Wow. Talk about a grave solution!  Being depressed about your weight is bad enough.  Now you get to be depressed over food for the rest of your life?  Not being able to truly enjoy your food?  I'll pass.

Back when I was 17 or so, I actually had a gastric balloon inserted into my stomach.  I lost about 20lbs, expressly because I didn't change my behavior.  Even with that failure, as I said, I recently thought about GBP and bariatric surgery again.  A lot.  But the thing that I always came back to is a knowledge that food didn't get me here.  Hunger did, and not physical hunger.  I got myself here, and the only way to truly fix this problem in my life--the only way to deal with this issue long-term--is to address it head-on.  To see that I am the problem.  That's not blaming myself.  That's owning it and taking responsibility.  This constant emotional hunger that I allowed to ride roughshod over me is what did this.

In Buddhism and Zen--as I said--we have this tenant to "seek its source".  Over the past two or so years, I've really decided to seek the source of that damaging hunger.  As I have, I've gotten closer to understanding where it lives, what it wants, and how to properly deal with it.  Is it still hard work?  Hell yes.  But it's not anything that a doctor can deal with or treat.  It's only something that can be managed with a great and abiding faith in the Three Treasures, the Four Noble Truths and the Eight-Fold Path.

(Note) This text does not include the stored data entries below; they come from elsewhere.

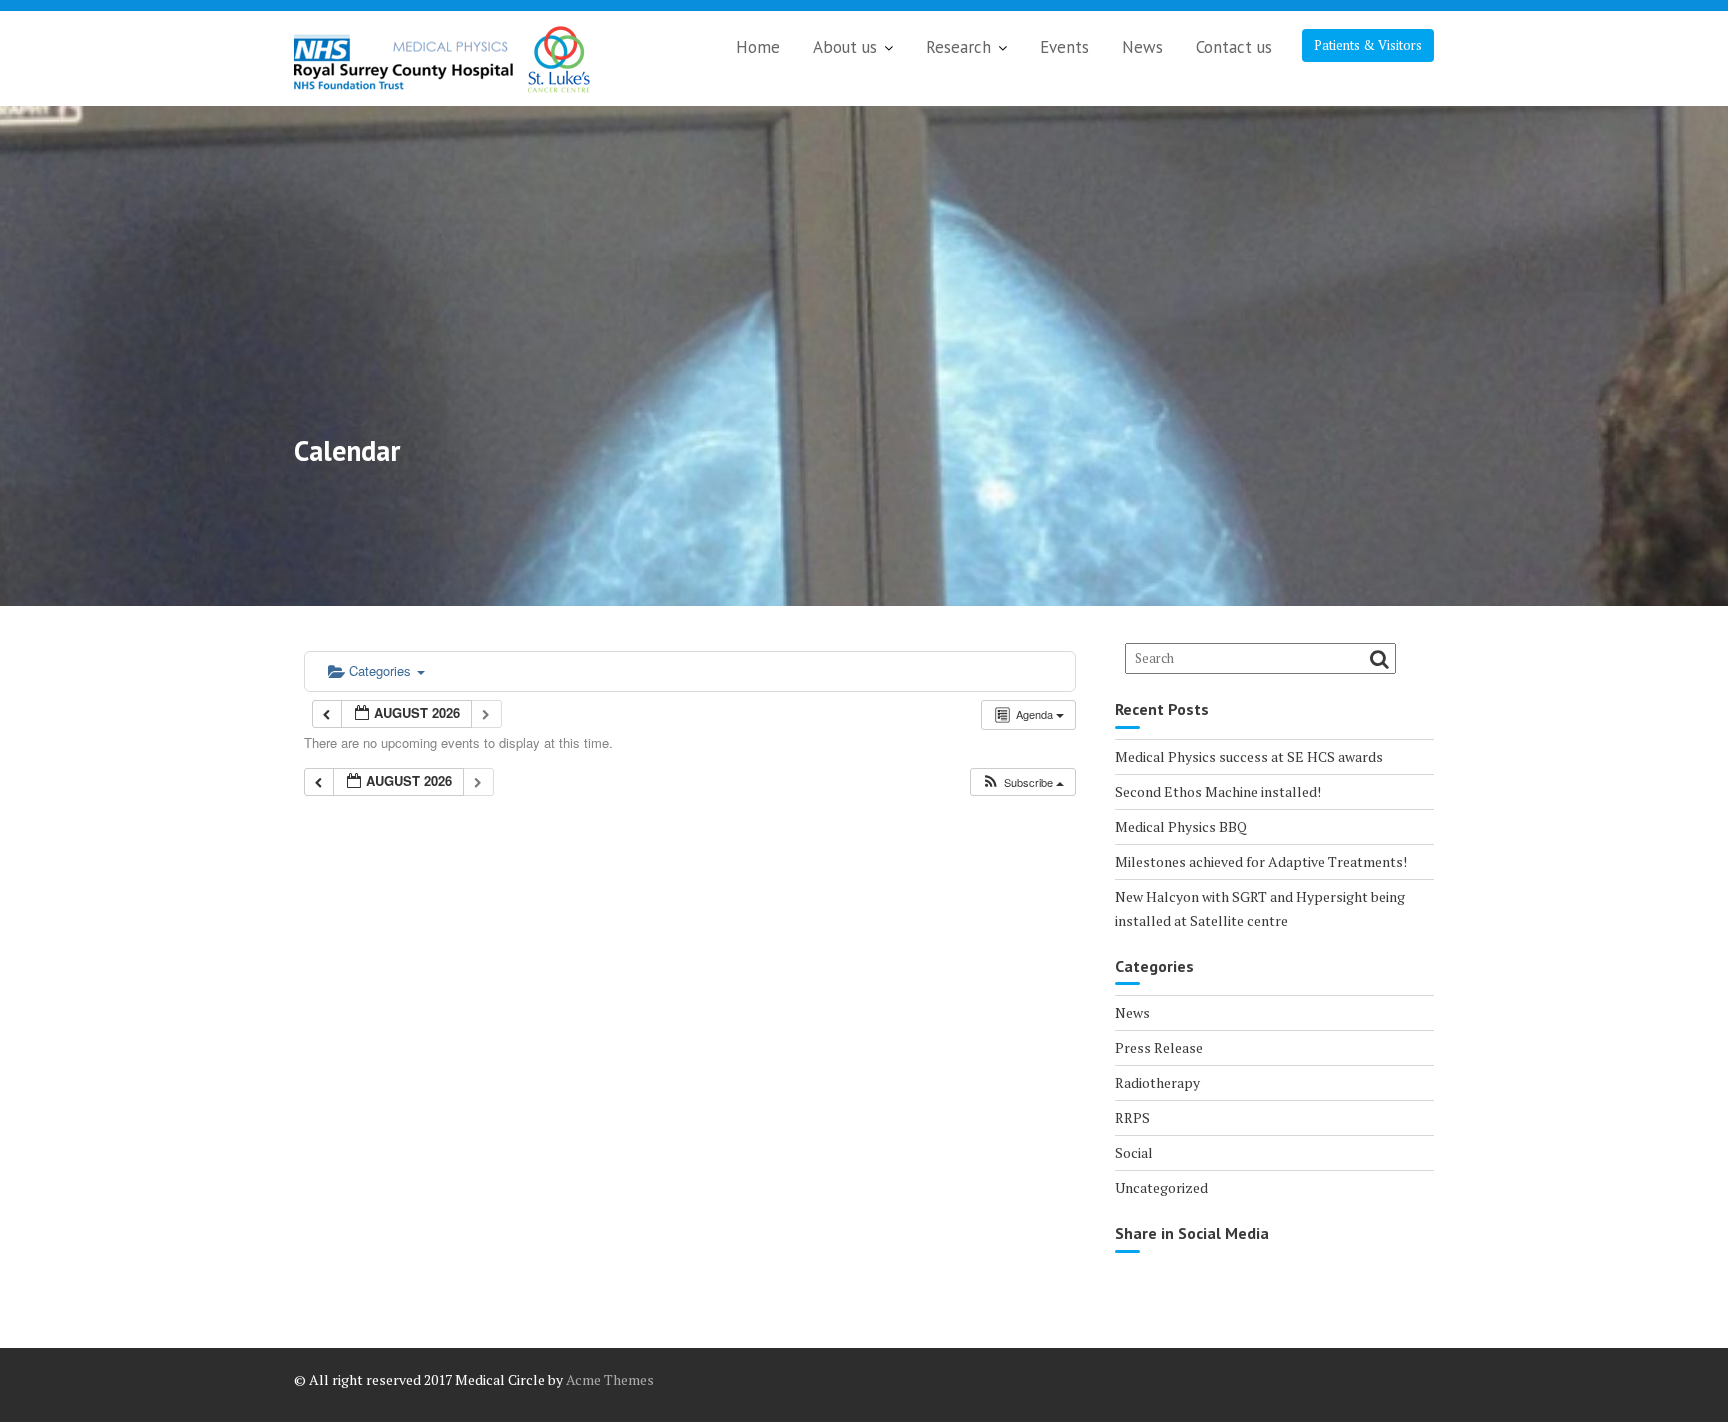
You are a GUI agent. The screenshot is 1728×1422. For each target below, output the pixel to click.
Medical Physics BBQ (1181, 826)
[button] (1022, 782)
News (1142, 47)
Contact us (1234, 47)
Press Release (1159, 1047)
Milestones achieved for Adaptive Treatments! (1261, 861)
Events (1064, 47)
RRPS (1132, 1117)
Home (758, 47)
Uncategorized (1161, 1187)
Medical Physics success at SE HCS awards (1249, 756)
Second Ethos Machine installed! (1218, 791)
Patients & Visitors (1368, 45)
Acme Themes (610, 1379)
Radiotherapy (1157, 1082)
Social (1134, 1152)
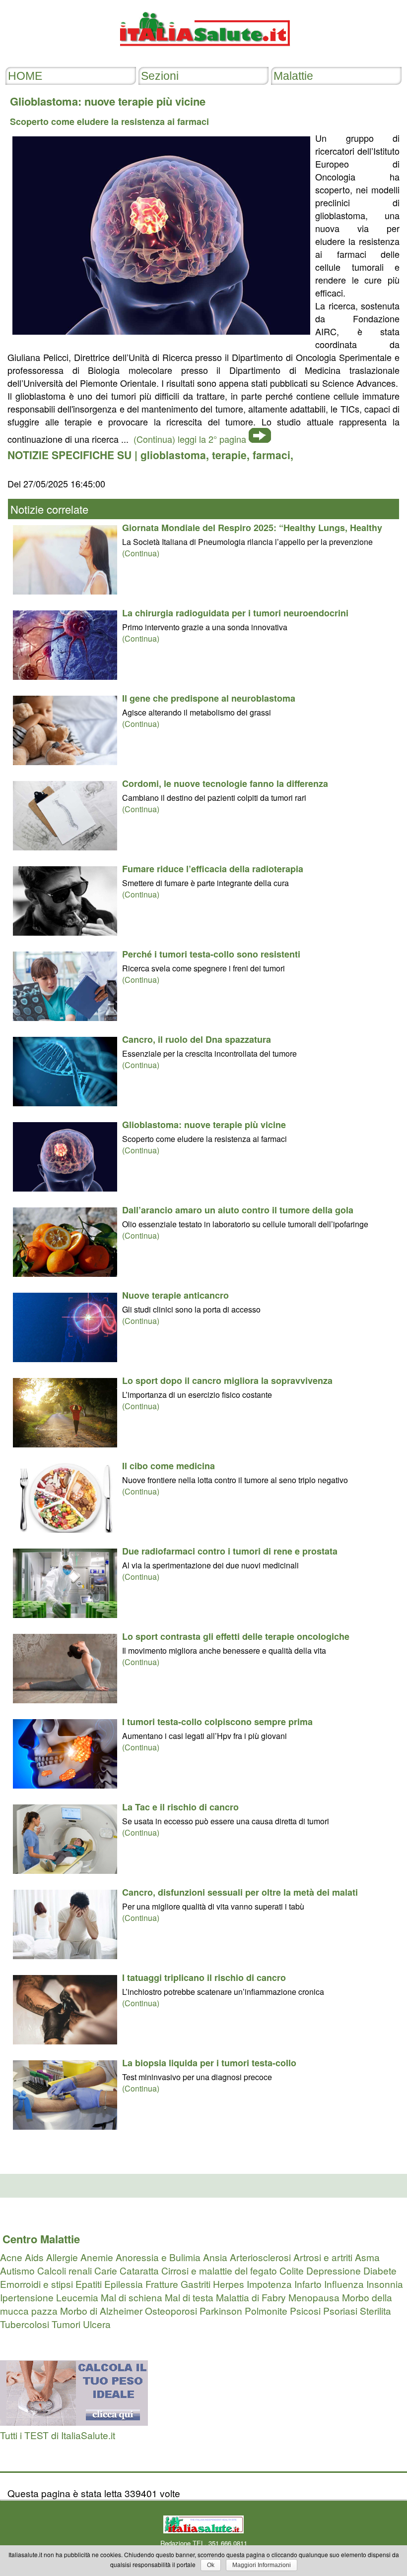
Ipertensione (27, 2297)
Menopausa (313, 2297)
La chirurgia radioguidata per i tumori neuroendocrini (235, 612)
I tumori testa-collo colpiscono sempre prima (217, 1721)
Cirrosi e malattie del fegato (219, 2270)
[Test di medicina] (74, 2421)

Everything I need to be healthy and happy I already have.  I have always had it.  And I need not pay someone thousands to short-cut the sanctity and sacredness of my body in order to change the outside of me, when the inside is where the issue truly lies.  Every time I've ever tried to short-cut things in my life, bad things have resulted.  Every time I've stuck it out--I mean really stuck with it, be it meditation, sesshin, work, or what-have-you--I've always felt better as a result.

I fault no one for having GBP or other bariatric surgery, but I know it's not for me.  My illness is inside, and only truth, openness, metta and a radical acceptance of the moment as it is serves to heal me.

1 comment:

  1. "Everything I need to be healthy and happy I already have. I have always had it." So difficult to remember, and so important. This is a great post, and thanks for the Health Status site!